Technobibliocapital: Knowledge, Practice, and Play in Library Worlds

TitleTechnobibliocapital: Knowledge, Practice, and Play in Library Worlds
Publication TypeThesis
Year of Publication2008
AuthorsCalvert, Scout Amanda Rai
Number of Pages217 pp.
UniversityUniversity of California, Santa Cruz
Thesis TypePh.D. Dissertation
LanguageEnglish
Abstract

At the turn of the 21st century, library scientists witness the unimaginable: vast stores of knowledge ready to hand. This materialized fantasy is also a challenge: library practices, epistemologies, and subjects are squeezed between technologies and capital.
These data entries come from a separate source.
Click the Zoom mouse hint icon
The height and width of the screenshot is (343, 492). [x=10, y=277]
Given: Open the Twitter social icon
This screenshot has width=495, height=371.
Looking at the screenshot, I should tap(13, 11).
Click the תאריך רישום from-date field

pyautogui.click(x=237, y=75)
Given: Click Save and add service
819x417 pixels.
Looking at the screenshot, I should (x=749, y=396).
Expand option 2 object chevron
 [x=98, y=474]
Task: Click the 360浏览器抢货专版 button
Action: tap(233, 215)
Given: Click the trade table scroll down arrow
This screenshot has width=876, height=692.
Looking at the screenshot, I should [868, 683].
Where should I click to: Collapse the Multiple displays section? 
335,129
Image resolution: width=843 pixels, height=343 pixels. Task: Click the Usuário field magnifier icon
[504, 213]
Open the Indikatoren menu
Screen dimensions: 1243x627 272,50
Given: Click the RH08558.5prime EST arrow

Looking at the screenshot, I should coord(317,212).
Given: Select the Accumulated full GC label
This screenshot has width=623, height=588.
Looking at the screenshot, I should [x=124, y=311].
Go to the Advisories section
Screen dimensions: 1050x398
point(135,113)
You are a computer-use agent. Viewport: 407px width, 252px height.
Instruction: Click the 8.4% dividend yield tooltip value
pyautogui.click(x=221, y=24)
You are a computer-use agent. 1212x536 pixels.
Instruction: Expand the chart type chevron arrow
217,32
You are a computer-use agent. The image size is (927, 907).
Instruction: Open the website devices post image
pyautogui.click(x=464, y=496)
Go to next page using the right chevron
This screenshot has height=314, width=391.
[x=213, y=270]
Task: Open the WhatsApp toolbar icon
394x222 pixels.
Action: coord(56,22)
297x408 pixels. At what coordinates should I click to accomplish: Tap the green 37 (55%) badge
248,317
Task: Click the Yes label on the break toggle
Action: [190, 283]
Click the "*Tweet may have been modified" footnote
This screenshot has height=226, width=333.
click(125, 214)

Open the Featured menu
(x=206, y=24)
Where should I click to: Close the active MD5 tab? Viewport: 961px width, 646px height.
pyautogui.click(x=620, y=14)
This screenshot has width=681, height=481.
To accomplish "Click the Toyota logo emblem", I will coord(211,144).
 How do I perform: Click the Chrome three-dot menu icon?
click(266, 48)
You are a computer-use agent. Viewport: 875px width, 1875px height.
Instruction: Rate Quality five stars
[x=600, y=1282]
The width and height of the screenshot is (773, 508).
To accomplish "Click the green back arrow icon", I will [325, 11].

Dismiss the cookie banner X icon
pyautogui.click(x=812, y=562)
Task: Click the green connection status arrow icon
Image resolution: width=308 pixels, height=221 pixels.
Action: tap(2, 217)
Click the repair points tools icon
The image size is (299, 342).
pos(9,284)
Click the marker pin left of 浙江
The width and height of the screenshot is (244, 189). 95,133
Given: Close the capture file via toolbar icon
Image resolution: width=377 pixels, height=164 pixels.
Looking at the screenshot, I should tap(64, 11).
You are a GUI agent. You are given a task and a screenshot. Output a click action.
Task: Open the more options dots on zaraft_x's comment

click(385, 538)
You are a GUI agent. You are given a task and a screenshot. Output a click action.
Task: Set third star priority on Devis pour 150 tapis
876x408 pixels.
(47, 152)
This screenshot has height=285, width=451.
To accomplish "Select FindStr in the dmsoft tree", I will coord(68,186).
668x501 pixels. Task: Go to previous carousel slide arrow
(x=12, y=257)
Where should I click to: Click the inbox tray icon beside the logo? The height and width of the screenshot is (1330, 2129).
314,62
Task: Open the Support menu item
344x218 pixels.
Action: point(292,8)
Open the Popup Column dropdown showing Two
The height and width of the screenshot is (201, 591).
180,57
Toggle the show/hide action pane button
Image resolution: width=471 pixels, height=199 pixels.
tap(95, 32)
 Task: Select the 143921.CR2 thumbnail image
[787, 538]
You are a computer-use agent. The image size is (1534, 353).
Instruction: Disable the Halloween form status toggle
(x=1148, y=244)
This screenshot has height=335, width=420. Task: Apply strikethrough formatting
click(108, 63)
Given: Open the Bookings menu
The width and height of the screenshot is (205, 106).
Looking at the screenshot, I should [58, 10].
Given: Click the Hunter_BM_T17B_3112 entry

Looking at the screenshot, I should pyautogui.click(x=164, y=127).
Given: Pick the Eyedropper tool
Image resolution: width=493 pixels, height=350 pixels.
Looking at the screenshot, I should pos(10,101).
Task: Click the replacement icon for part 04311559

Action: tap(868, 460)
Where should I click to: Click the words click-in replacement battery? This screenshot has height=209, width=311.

I develop an analytic term to see the entanglements of the book and the library in the complex of technobibliocapital. I argue that librarians must finally take power seriously in the motto" knowledge is power," and attend to the ways library categories, practices, policies, and technologies configure who gets to be a library subject, and what gets to count as knowledge. The stakes in library worlds are high: traditional notions of" freedom of information" and" the public good" are too weak to protect the particular kinds of relationships the public library is able to manifest precisely because of the material and epistemological qualities of the book. The book—an enduring technology for knowledge storage, access, and production that outlives the numerous farewell tributes given it in the twentieth century—resists commodification (and the kinds of subject formation that travel with it) and enables unusual forms of relating with self and other readers. Technobibliocapital ends speculatively, arguing that libraries can afford to abandon practices that require a" return on investment" in the form of the subjectivation of appropriate" information consumers," instead allowing (and producing) readers' multiform engagement with books and media to shape ethical relatings with each other, in the library as a serious ecology of work, curiosity, and play.